Critici con il mal di critica

In occasione dell’uscita del nuovo pamphlet di Massimo Onofri, Recensire. Istruzioni per l’uso, Cristina Taglietti sul Corriere della Sera di oggi ripropone la questione di come si debba fare critica letteraria e di quali siano le responsabilità del critico. La giornalista del quotidiano milanese riferisce che i mali della critica attuale secondo Onofri consistono nel “rifiuto del giudizio di valore” e, quindi, nella rinuncia alla “funzione etica della critica stessa”.

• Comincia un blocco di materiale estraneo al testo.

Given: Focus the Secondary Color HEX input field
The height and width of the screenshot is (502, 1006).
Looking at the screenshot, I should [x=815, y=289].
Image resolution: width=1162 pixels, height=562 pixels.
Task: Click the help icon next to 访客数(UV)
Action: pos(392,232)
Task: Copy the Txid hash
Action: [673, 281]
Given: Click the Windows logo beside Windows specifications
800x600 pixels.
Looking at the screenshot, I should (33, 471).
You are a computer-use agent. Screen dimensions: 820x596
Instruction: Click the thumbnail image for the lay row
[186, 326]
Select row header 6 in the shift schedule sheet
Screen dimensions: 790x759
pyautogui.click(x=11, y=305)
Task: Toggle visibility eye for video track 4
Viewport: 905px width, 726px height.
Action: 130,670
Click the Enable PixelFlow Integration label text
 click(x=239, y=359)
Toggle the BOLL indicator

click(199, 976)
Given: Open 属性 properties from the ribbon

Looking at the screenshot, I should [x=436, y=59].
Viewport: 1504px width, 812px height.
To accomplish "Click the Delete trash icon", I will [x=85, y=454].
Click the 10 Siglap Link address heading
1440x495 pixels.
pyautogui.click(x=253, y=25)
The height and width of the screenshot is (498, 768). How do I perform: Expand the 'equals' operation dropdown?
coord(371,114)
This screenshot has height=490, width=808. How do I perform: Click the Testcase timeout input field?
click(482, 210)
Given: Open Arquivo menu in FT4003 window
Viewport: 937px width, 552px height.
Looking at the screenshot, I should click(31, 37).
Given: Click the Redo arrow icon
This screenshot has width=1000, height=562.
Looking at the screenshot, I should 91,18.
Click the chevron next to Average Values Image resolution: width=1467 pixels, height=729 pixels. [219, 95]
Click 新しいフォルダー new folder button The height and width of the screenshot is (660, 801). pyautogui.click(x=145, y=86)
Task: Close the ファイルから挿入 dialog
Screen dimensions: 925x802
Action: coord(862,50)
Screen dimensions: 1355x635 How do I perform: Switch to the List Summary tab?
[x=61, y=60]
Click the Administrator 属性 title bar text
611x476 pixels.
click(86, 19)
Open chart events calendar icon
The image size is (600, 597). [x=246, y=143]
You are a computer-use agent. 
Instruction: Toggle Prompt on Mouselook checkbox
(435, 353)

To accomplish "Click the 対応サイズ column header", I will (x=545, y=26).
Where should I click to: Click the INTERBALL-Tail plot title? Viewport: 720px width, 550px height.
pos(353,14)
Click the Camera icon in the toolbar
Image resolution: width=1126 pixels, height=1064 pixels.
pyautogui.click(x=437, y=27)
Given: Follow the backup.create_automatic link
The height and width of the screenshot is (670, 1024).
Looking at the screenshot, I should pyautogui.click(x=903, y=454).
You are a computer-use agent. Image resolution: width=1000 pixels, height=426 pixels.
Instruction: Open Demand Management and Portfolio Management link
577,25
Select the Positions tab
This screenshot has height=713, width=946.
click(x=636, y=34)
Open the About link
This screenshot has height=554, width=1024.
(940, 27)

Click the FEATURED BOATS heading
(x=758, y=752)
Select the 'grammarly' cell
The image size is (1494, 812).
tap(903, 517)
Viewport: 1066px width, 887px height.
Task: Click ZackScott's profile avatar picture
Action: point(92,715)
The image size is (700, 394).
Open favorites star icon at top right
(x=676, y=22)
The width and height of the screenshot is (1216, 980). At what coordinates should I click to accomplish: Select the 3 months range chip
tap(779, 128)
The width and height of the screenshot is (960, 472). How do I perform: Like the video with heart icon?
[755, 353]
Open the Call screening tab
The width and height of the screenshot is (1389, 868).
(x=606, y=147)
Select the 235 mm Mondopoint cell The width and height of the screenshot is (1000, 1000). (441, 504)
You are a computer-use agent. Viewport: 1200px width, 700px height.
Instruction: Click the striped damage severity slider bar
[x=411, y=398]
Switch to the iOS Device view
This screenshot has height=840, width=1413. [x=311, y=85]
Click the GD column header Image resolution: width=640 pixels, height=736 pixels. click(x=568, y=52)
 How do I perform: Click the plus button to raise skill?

Non è la prima volta e non sarà l’ultima che si lancia questo sasso nello stagno ma non si andrà oltre le solite polemiche (già iniziate con la sarcastica risposta di Antonio D’Orrico sulla stessa pagina del giornale): ogni critico difenderà il proprio approccio e attaccherà quello dell’altro (anche perché Onofri ha stilato un elenco di buoni e cattivi critici). Assisteremo ad una scaramuccia, istantanea quanto sterile, tra intellettuali che hanno cessato di cercare un orizzonte comune. Come certe fulminee risse tra ubriachi che subito si spengono, ognuno ritornerà a chiudersi nel proprio pensiero e silenzio corrucciato (fino al prossimo sbotto). A detrimento dei lettori e del dibattito culturale.

La questione, dunque, è un’altra: perché non si tenta più di trovare una sensibilità comune, una verità sull’esperienza dello scrivere e del leggere che possa costituire la base comune di partenza per un’avventura comune di ri-scoperta della letteratura? Come superare l’incomunicabilità dovuta al rifiuto di credere che, oltre alla sensibilità personale e alla libertà di esprimerla, in ogni opera letteraria esiste una alcunché di oggettivo che si offre (o non si offre) al lettore come possibilità (o impossibilità) di vedere il mondo con uno sguardo nuovo e più penetrante?
L’assenza di una “funzione etica della critica” (questione troppo astratta e, quindi, tanto autosufficiente da non richiedere un confronto forte sul senso dell’esperienza del leggere) ha pertanto radici profonde perché riguarda la prevalenza del soggetto sulla realtà e il relativismo per il quale l’opinione di ciascuno ha più legittimità della realtà stessa. Il risultato è che non ci si intende più nemmeno sulla materia di cui parliamo ovvero la letteratura. Che cos’è la letteratura? A cosa mi serve? Che cosa accade quando si legge un’opera letteraria? Ancora una volta sembra opportuno tornare a queste domande fondamentali (non in astratto ma ogni volta alla luce della lettura del libro che si vuole recensire) senza rispondere alle quali è impossibile alcun dibattito costruttivo tra critici e uscire dal rigido «soggettivismo» che ammorba la critica italiana.